■ Verilen problem
Aşağıdaki tüm öğelerde "computer-use agent" ifadesini "GUI agent" ile değiştirerek satırları düzenleyin, başka hiçbir yeri değiştirmeyin.

[Öğe ve metin konum verileri]
++++++++

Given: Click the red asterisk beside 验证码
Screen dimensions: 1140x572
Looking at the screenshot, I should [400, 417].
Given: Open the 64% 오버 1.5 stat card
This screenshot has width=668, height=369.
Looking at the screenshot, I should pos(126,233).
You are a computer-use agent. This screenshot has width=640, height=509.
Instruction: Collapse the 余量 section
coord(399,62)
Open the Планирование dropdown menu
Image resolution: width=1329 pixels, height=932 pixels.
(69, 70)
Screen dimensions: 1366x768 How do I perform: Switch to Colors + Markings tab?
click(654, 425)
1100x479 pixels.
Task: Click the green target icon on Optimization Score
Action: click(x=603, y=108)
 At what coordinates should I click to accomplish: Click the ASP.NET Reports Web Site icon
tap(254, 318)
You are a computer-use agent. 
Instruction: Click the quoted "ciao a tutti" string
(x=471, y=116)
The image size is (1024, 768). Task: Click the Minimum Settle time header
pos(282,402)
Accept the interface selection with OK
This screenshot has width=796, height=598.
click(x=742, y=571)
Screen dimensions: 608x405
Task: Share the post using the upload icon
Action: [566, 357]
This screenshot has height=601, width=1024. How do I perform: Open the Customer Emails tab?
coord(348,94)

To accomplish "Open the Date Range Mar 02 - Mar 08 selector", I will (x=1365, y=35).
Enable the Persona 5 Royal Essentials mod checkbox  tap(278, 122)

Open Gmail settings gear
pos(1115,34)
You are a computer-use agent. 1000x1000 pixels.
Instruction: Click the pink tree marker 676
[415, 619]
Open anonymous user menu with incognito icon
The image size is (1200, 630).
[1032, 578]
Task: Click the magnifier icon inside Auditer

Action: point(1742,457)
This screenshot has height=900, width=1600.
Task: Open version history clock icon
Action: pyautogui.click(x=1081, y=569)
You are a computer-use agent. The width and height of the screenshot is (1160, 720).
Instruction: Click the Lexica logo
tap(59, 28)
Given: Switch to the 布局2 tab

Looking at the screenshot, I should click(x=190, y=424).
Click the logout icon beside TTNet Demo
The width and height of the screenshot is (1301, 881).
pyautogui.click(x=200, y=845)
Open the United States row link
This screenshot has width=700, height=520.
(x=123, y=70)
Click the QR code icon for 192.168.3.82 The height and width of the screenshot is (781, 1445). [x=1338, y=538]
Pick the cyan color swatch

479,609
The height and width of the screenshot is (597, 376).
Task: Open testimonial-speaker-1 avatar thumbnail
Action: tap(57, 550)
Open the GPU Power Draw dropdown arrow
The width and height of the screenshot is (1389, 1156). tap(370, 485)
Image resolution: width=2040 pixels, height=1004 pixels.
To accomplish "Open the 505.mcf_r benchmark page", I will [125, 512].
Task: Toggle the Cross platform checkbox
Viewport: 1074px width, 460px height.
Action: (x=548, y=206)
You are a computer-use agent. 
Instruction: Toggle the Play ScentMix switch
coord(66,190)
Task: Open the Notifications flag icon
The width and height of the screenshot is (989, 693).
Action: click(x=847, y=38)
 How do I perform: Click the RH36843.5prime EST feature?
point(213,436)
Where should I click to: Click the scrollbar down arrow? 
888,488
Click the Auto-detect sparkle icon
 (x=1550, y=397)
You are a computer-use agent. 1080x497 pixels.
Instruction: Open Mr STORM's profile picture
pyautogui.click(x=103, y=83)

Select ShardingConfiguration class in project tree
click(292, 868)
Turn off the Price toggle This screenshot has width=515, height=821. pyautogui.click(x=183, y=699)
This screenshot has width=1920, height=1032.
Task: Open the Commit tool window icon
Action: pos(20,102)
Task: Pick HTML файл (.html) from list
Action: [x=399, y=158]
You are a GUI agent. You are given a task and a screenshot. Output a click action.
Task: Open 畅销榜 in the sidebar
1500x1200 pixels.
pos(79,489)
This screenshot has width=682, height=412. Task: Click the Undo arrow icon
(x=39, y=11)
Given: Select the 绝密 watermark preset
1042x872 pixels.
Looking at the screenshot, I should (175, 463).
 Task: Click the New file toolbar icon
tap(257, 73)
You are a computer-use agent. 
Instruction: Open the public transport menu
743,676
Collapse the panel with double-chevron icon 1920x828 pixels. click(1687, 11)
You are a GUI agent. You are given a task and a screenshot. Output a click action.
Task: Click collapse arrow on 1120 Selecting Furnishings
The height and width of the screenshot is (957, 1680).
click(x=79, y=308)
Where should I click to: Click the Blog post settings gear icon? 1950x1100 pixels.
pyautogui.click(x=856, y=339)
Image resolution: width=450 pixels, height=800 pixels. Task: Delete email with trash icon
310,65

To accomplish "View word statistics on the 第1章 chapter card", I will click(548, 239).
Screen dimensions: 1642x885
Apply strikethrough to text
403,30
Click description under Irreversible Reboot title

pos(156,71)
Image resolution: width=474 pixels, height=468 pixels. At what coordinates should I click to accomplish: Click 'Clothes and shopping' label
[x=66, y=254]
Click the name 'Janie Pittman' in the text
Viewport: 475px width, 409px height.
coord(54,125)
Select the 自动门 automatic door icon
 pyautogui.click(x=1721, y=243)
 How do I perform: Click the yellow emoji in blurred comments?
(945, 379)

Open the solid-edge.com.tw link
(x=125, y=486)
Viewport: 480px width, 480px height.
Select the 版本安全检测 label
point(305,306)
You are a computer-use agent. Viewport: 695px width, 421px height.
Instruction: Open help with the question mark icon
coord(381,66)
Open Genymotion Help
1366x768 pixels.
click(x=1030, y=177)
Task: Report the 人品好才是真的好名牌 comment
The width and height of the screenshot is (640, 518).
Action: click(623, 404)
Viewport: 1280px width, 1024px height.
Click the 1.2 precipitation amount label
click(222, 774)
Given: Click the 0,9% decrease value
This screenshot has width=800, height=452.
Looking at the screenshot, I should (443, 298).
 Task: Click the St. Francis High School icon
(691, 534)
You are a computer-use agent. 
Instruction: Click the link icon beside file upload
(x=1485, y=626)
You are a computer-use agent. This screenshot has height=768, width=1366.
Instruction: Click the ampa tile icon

++++++++

■ Sonuç
Given: Click the red asterisk beside 验证码
Screen dimensions: 1140x572
Looking at the screenshot, I should [400, 417].
Given: Open the 64% 오버 1.5 stat card
This screenshot has width=668, height=369.
Looking at the screenshot, I should pos(126,233).
You are a GUI agent. This screenshot has width=640, height=509.
Instruction: Collapse the 余量 section
coord(399,62)
Open the Планирование dropdown menu
Image resolution: width=1329 pixels, height=932 pixels.
(69, 70)
Screen dimensions: 1366x768 How do I perform: Switch to Colors + Markings tab?
click(654, 425)
1100x479 pixels.
Task: Click the green target icon on Optimization Score
Action: click(x=603, y=108)
 At what coordinates should I click to accomplish: Click the ASP.NET Reports Web Site icon
tap(254, 318)
You are a GUI agent. 
Instruction: Click the quoted "ciao a tutti" string
(x=471, y=116)
The image size is (1024, 768). Task: Click the Minimum Settle time header
pos(282,402)
Accept the interface selection with OK
This screenshot has width=796, height=598.
click(x=742, y=571)
Screen dimensions: 608x405
Task: Share the post using the upload icon
Action: [566, 357]
This screenshot has height=601, width=1024. How do I perform: Open the Customer Emails tab?
coord(348,94)

To accomplish "Open the Date Range Mar 02 - Mar 08 selector", I will (x=1365, y=35).
Enable the Persona 5 Royal Essentials mod checkbox  tap(278, 122)

Open Gmail settings gear
pos(1115,34)
You are a GUI agent. 1000x1000 pixels.
Instruction: Click the pink tree marker 676
[415, 619]
Open anonymous user menu with incognito icon
The image size is (1200, 630).
[1032, 578]
Task: Click the magnifier icon inside Auditer

Action: point(1742,457)
This screenshot has height=900, width=1600.
Task: Open version history clock icon
Action: pyautogui.click(x=1081, y=569)
You are a GUI agent. The width and height of the screenshot is (1160, 720).
Instruction: Click the Lexica logo
tap(59, 28)
Given: Switch to the 布局2 tab

Looking at the screenshot, I should click(x=190, y=424).
Click the logout icon beside TTNet Demo
The width and height of the screenshot is (1301, 881).
pyautogui.click(x=200, y=845)
Open the United States row link
This screenshot has width=700, height=520.
(x=123, y=70)
Click the QR code icon for 192.168.3.82 The height and width of the screenshot is (781, 1445). [x=1338, y=538]
Pick the cyan color swatch

479,609
The height and width of the screenshot is (597, 376).
Task: Open testimonial-speaker-1 avatar thumbnail
Action: tap(57, 550)
Open the GPU Power Draw dropdown arrow
The width and height of the screenshot is (1389, 1156). tap(370, 485)
Image resolution: width=2040 pixels, height=1004 pixels.
To accomplish "Open the 505.mcf_r benchmark page", I will [125, 512].
Task: Toggle the Cross platform checkbox
Viewport: 1074px width, 460px height.
Action: (x=548, y=206)
You are a GUI agent. 
Instruction: Toggle the Play ScentMix switch
coord(66,190)
Task: Open the Notifications flag icon
The width and height of the screenshot is (989, 693).
Action: click(x=847, y=38)
 How do I perform: Click the RH36843.5prime EST feature?
point(213,436)
Where should I click to: Click the scrollbar down arrow? 
888,488
Click the Auto-detect sparkle icon
 (x=1550, y=397)
You are a GUI agent. 1080x497 pixels.
Instruction: Open Mr STORM's profile picture
pyautogui.click(x=103, y=83)

Select ShardingConfiguration class in project tree
click(292, 868)
Turn off the Price toggle This screenshot has width=515, height=821. pyautogui.click(x=183, y=699)
This screenshot has width=1920, height=1032.
Task: Open the Commit tool window icon
Action: pos(20,102)
Task: Pick HTML файл (.html) from list
Action: [x=399, y=158]
You are a GUI agent. You are given a task and a screenshot. Output a click action.
Task: Open 畅销榜 in the sidebar
1500x1200 pixels.
pos(79,489)
This screenshot has width=682, height=412. Task: Click the Undo arrow icon
(x=39, y=11)
Given: Select the 绝密 watermark preset
1042x872 pixels.
Looking at the screenshot, I should (175, 463).
 Task: Click the New file toolbar icon
tap(257, 73)
You are a GUI agent. 
Instruction: Open the public transport menu
743,676
Collapse the panel with double-chevron icon 1920x828 pixels. click(1687, 11)
You are a GUI agent. You are given a task and a screenshot. Output a click action.
Task: Click collapse arrow on 1120 Selecting Furnishings
The height and width of the screenshot is (957, 1680).
click(x=79, y=308)
Where should I click to: Click the Blog post settings gear icon? 1950x1100 pixels.
pyautogui.click(x=856, y=339)
Image resolution: width=450 pixels, height=800 pixels. Task: Delete email with trash icon
310,65

To accomplish "View word statistics on the 第1章 chapter card", I will click(548, 239).
Screen dimensions: 1642x885
Apply strikethrough to text
403,30
Click description under Irreversible Reboot title

pos(156,71)
Image resolution: width=474 pixels, height=468 pixels. At what coordinates should I click to accomplish: Click 'Clothes and shopping' label
[x=66, y=254]
Click the name 'Janie Pittman' in the text
Viewport: 475px width, 409px height.
coord(54,125)
Select the 自动门 automatic door icon
 pyautogui.click(x=1721, y=243)
 How do I perform: Click the yellow emoji in blurred comments?
(945, 379)

Open the solid-edge.com.tw link
(x=125, y=486)
Viewport: 480px width, 480px height.
Select the 版本安全检测 label
point(305,306)
You are a GUI agent. Viewport: 695px width, 421px height.
Instruction: Open help with the question mark icon
coord(381,66)
Open Genymotion Help
1366x768 pixels.
click(x=1030, y=177)
Task: Report the 人品好才是真的好名牌 comment
The width and height of the screenshot is (640, 518).
Action: click(623, 404)
Viewport: 1280px width, 1024px height.
Click the 1.2 precipitation amount label
click(222, 774)
Given: Click the 0,9% decrease value
This screenshot has width=800, height=452.
Looking at the screenshot, I should (443, 298).
 Task: Click the St. Francis High School icon
(691, 534)
You are a GUI agent. 
Instruction: Click the link icon beside file upload
(x=1485, y=626)
You are a GUI agent. This screenshot has height=768, width=1366.
Instruction: Click the ampa tile icon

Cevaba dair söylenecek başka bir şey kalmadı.